きちんとこの手帳に記すのも、これが最後になるかもしれない。
写真立てから、イデアの写真を外し、手帳に挟んだ……。
甲板で繰り広げられていた情景を目にした俺は、一瞬何が起こっていたのかよく理解できなかった。
だが、ただ一つ言えるのは、俺は何もできなかったという事実。
最愛の人を守ることができなったという後悔の念。
そして、何故俺には彼女を守るだけの力がなかったのだろうかと、
己の無力さを、ただ呪うことしかできなかった。
chapter:1
「……アナゼル君……アナゼル君っ!」
「――え。あっ、はい!」
彼はそう言って席を立ち上がり、黒板に描かれている数式の問題と、鬼のような形相をした教師マヌマットを交互に見た。机に突っ伏して寝ていたせいか、かけていた黒縁眼鏡が若干ズレ落ちている。

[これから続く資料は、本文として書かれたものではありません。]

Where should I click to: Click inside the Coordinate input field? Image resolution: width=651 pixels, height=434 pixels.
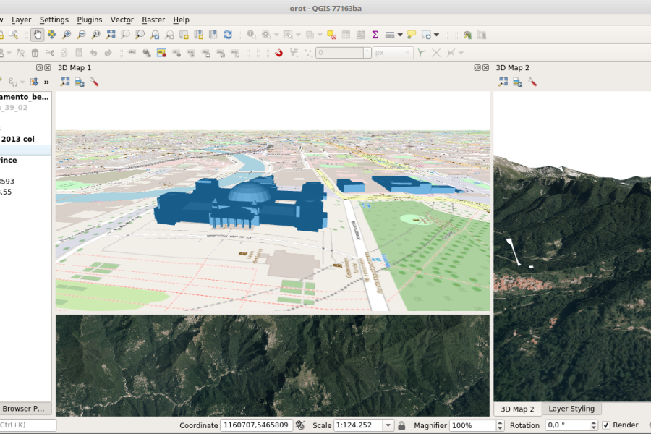point(257,425)
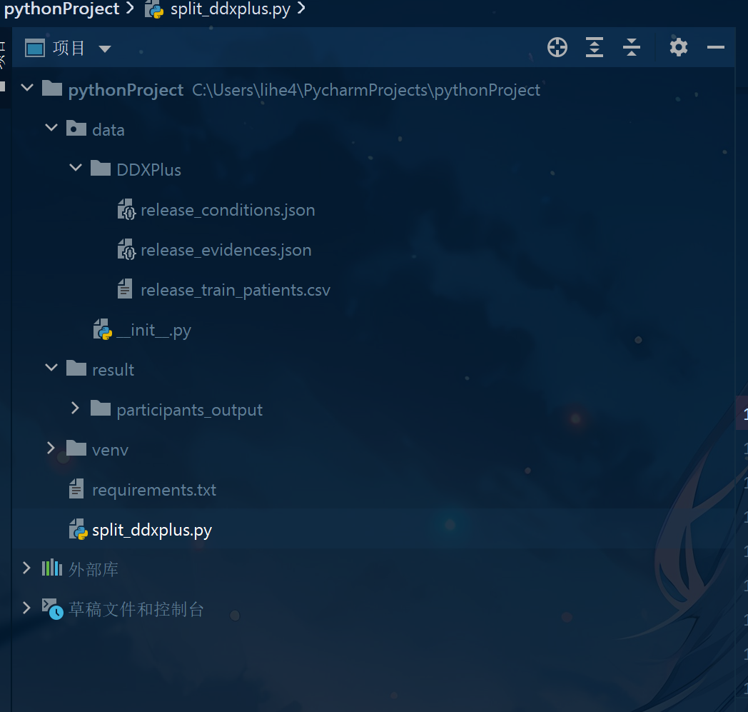Collapse the data folder
748x712 pixels.
pos(51,129)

そんな彼の様子を見てからか、周囲からはクスクスと笑い声が広がりはじめた。
「……もうよい、席に座りたまえ。最近授業中の居眠りが目立つようだが、暗黒騎士のアビリティ習得ばかりにこだわらず、ありとあらゆるジョブに関する知識を取得しなければ立派な大人には……」
アナゼルはマヌマットのご高説を全て聞くことなく席に着いた。
隣に座っていた金髪の少女がアナゼルに話しかける。頭につけている大きなリボンが特徴的だ。

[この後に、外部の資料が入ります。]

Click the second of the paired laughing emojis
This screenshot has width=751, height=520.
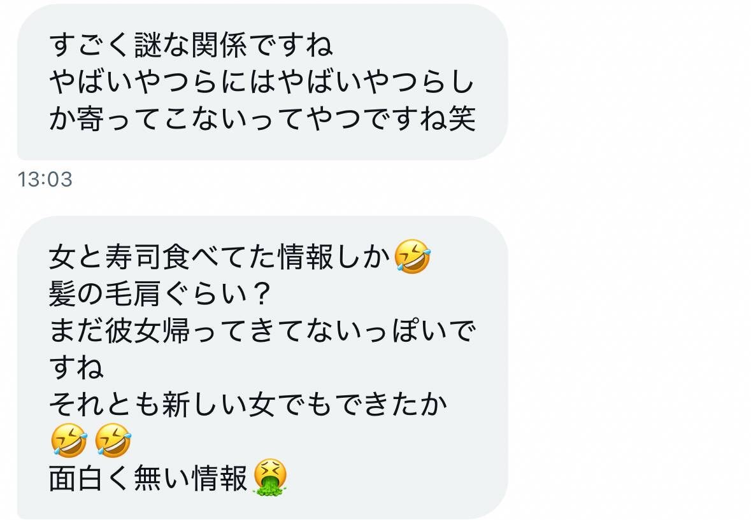point(113,440)
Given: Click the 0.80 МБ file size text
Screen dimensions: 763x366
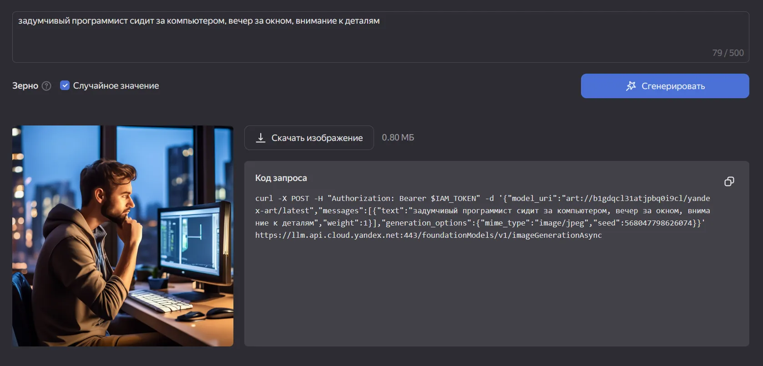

「ちょっと、あれほど起こしてあげたのに無視して寝てるからこんなことになるの!」
「すまないイデア。これからは注意するよ」
アナゼルはそう言って、眠い目をこすりながら黒板に書かれている数式をノートに写し始めた。
「まぁ眠くなる気持ちもわかるけどねー。時魔道士の授業ってほんと、ちんぷんかんぷんだもんね。そもそもあのタイムリープのアビリティなんてどういう理論で成り立っているのか何度説明を聞いてもわかんないし」
フロウエル出身のアナゼル・ディーと、エタルニア出身のイデア・リーは、ノルエンデ高原にある『ルクセンダルク公立学園』という学校施設に入学していた。
二人は幼馴染の関係で、これまではエタルニアの街で過ごしていたが、聖騎士ブレイブの指示により学園に入ることになった。

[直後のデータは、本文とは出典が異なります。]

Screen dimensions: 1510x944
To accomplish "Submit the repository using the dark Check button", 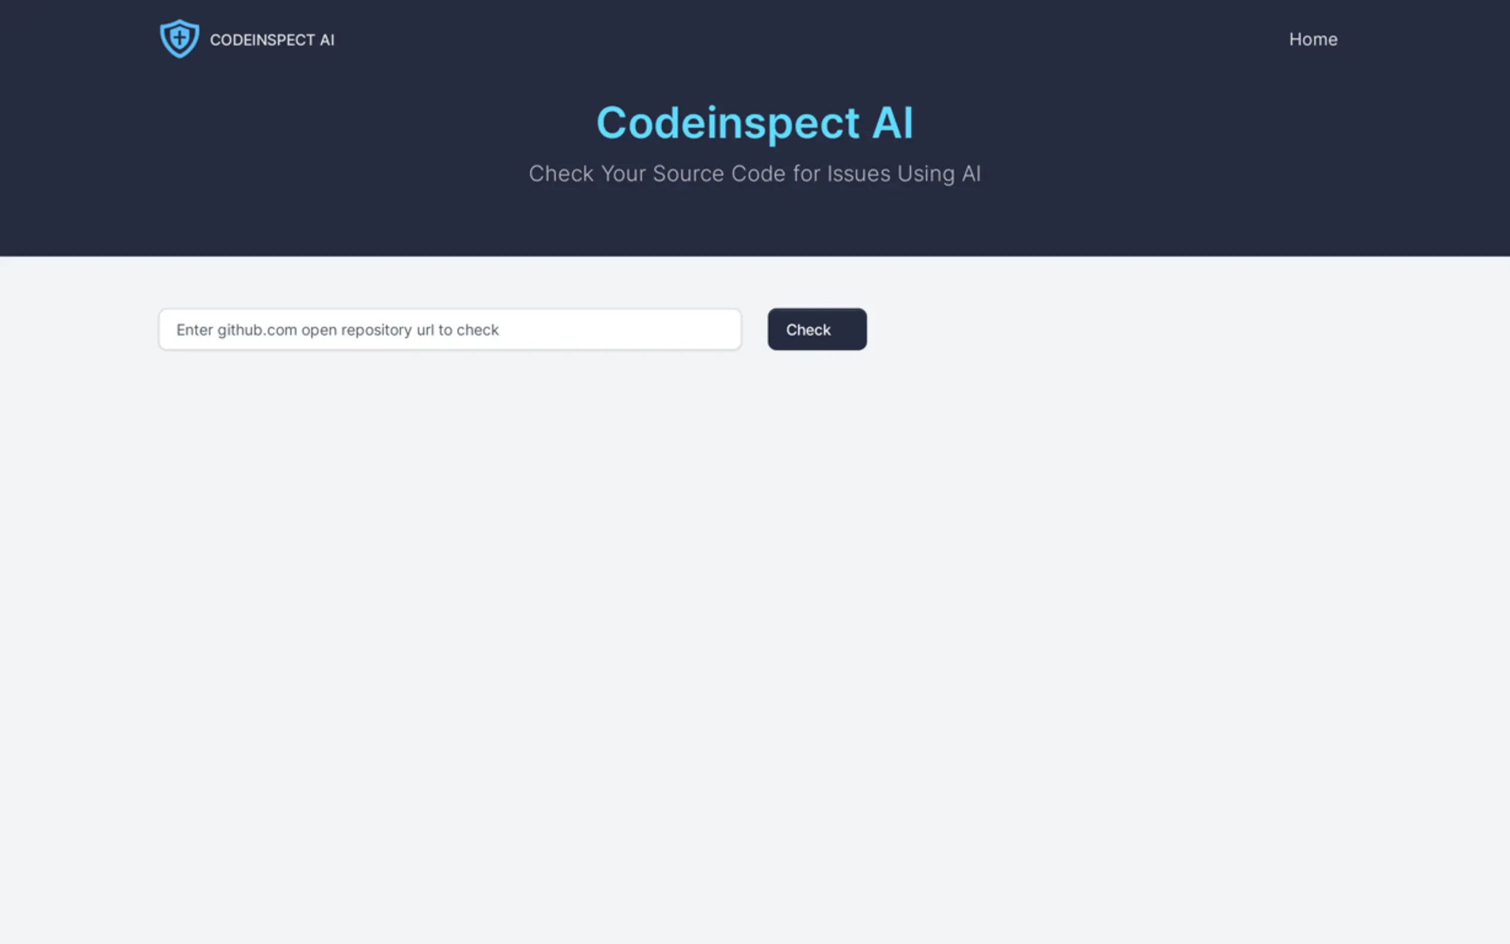I will [816, 329].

この公立学園は、主にジョブの習得と職能技術者の育成を目的としており、ユルヤナの老師とレスター卿によって作られた。卒業者にはアスタリスクが付与され、各諸国を収める次代のリーダーとしての活躍を期待されている。
時魔道士に関する講義が終わり、休憩時間になったところで、アナゼルとイデアのそれぞれ後ろの席に座っていた二人が会話に入ってきた。
「アナゼル、災難だったね。まーでも正直僕もアナゼルの後ろで寝てたんだけどね」
「わ、私だってティズのこと、起こそうとしていたんですよ? でも、なんか先にアナゼル君が先生に注意されてしまって」
「アニエスー言ってることよく分かんないよー。それにいい加減アナゼルって呼び捨てで呼んだらいいのに」
「え、だってそういうのって……」
「気にしすぎだアニエス。俺たちは共に学び舎で過ごす仲間じゃないか」
「……アナゼル君がそういうなら……」
「だめだこりゃ」
後から会話に入ってきた二人は、ノルエンデ村出身のティズ・オーリアと、ラクリーカ出身のアニエス・オブリージュだ。
ティズは学園の近くに家があるため通学しているが、アニエスとイデアとアナゼルは、学園敷地内にある寮で生活している。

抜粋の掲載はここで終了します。